* PAGE EXCERPT
It's been five long years since my twins were born.
|Kenny's Milestone shirt...complete with a schoolbus, his actual footprint and his guardian angel, Nick.|
Five years of mixed feelings, emotions, strength, laughter and sadness.
Being a mom of so many...especially of a son who is always sick, who has doctor appointments every week and just needs that extra attention really made these five years seem like they went by in warp speed! Almost like I have missed out on so much...but experienced more than most.
As I say every year, Kenny and Nicks birthday is extremely bittersweet
...am I supposed to be happy? Sure I am. I mean, I became a mommy to twin boys. I was ecstatic, scared and amazed at how tiny but perfect my twin boys were!
Am I supposed to be sad? Absolutely! I only made it just barely into the halfway point of a pregnancy!
I felt them kick and move over all parts of my belly, not just from one baby...but two! I talked to them every chance I had, almost like I had a premonition that my time with being their protector was short. I already knew their personalities, even at 18-19 weeks! Believe it or not, Nick (who was on my left side kinda in my ribs) was a very active little boy. And then you had Kenny who was on my lower right, almost in my hip/back area...he was the quieter of the two. I was just amazed at how I was actually carrying two babies...just amazed.
I've always wanted twins, I mean...being a twin myself...my husband being a twin...I just thought it would be really cool to have twins...and five years ago, I gave birth to them...just waaaay to early!
I'm not going to lie, some days/months/years are better than others...and these last few weeks have been torture for me.The guilt of having them early, the role as not only mommy but caregiver is overwhelming.
I am so extremely happy that our Kenny is here and is doing well (minus some health and development issues). He is such a great kid...a little feisty, but that is what helped him overcome the NICU and all of his health issues. A bit playful when he gets going and definitely, a handful when it comes to feeds and/or feeding, but extremely loving and his little eyes and smile just melts my heart. But on the other hand, how exhausting he can be (yeah, still no respite). How stubborn he can get. How hard it is to try to understand a nonverbal child (but actually learning his own way of saying things).
Also, how paranoid I am in many aspects of life when it comes to him. When will he have his next tantrum...or worse, seizure? What happens to him in the future? Will he ever talk? Have a normal life? When will get sick and end up in the hospital? How long can his lungs last? The questions could go on forever...but I guess I wouldn't be a mommy if I didn't wonder these things not just for Kenny, but for all my kids.

* WHAT YOU WILL DO
1. Rewrite the part of the post about the twins' fifth birthday that opens with "Am I supposed to be sad?" and closes with "waaaay to early!", changing "premonition" to "feeling".
2. Continue the post about the twins' fifth birthday from its last sentence.

* DATA UNDER STUDY
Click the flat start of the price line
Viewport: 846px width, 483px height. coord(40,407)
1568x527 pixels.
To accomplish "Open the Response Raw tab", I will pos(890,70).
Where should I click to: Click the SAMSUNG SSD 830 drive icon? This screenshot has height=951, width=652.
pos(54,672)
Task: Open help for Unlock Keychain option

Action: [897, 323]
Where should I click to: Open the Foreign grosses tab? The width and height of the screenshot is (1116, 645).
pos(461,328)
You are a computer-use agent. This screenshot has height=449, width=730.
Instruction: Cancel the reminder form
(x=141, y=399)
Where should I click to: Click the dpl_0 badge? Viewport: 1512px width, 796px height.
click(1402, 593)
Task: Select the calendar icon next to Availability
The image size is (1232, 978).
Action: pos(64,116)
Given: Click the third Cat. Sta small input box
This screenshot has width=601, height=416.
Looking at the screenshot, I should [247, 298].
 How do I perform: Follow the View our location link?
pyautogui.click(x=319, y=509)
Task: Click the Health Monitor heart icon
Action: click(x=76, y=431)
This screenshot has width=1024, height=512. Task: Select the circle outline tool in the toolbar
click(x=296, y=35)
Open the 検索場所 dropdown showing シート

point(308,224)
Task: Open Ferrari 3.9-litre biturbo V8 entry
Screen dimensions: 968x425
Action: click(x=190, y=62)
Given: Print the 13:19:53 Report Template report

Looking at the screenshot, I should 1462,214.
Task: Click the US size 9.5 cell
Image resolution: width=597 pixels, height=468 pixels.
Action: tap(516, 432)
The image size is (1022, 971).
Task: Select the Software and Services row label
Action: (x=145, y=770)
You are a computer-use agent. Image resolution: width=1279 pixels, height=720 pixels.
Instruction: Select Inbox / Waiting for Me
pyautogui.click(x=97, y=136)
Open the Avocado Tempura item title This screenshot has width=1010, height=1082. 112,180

* RESULTS OF THE EXERCISE
1.
Am I supposed to be sad? Absolutely! I only made it just barely into the halfway point of a pregnancy!
I felt them kick and move over all parts of my belly, not just from one baby...but two! I talked to them every chance I had, almost like I had a feeling that my time with being their protector was short. I already knew their personalities, even at 18-19 weeks! Believe it or not, Nick (who was on my left side kinda in my ribs) was a very active little boy. And then you had Kenny who was on my lower right, almost in my hip/back area...he was the quieter of the two. I was just amazed at how I was actually carrying two babies...just amazed.
I've always wanted twins, I mean...being a twin myself...my husband being a twin...I just thought it would be really cool to have twins...and five years ago, I gave birth to them...just waaaay to early!

2.
Like I said, its a bittersweet day. I WANT to be happy...and I am, at the birth of my babies. I want to celebrate their births....but on the other hand, how can I celebrate a day that shouldn't of happened for 17 more weeks.
|me at 22.6 weeks in the hospital|
How can I celebrate a day that has made my living child live with disabilities and uncertainties. How can I celebrate a day that eventually took the life of the other...
I will...I must. So, today I will honor my sons. My Kenneth John and my Nicholas Edward...born at 23 weeks gestation...five years ago today at 10:29 & 10:30 AM. The best and worst day of my life (that is until...well...that post will happen in a few days).
I thank you my twins for showing me the true meaning of life. How fragile life is. How amazing God, doctors and nurses (along with technology) really is.
I thank you for giving me 23 weeks of being a mommy to twins, for giving your brother and sisters two more reasons to love. I thank you for being my babies.
I also thank God for giving you both to Tony and I. What a crazy run we've had these last 5 years.
Today we will be taking Milestones for Micro onsies to the NICU where Kenny and Nick were at. The nurses will be able to fill in the blanks on the shirts with fabric pens for miracles that are graduating from the NICU to home! I am also making and taking tons of cupcakes to different departments of the hospital in honor of saving my son who beat the odds...and is now 5, and also for doing the best they could do in trying to save our angel, Nick.
So heres to year of more firsts, more overcoming and more memories. Thank you my sweet little boys...yes, I say Happy Birthday to my boys...one here with us and one in Heaven. I love you both.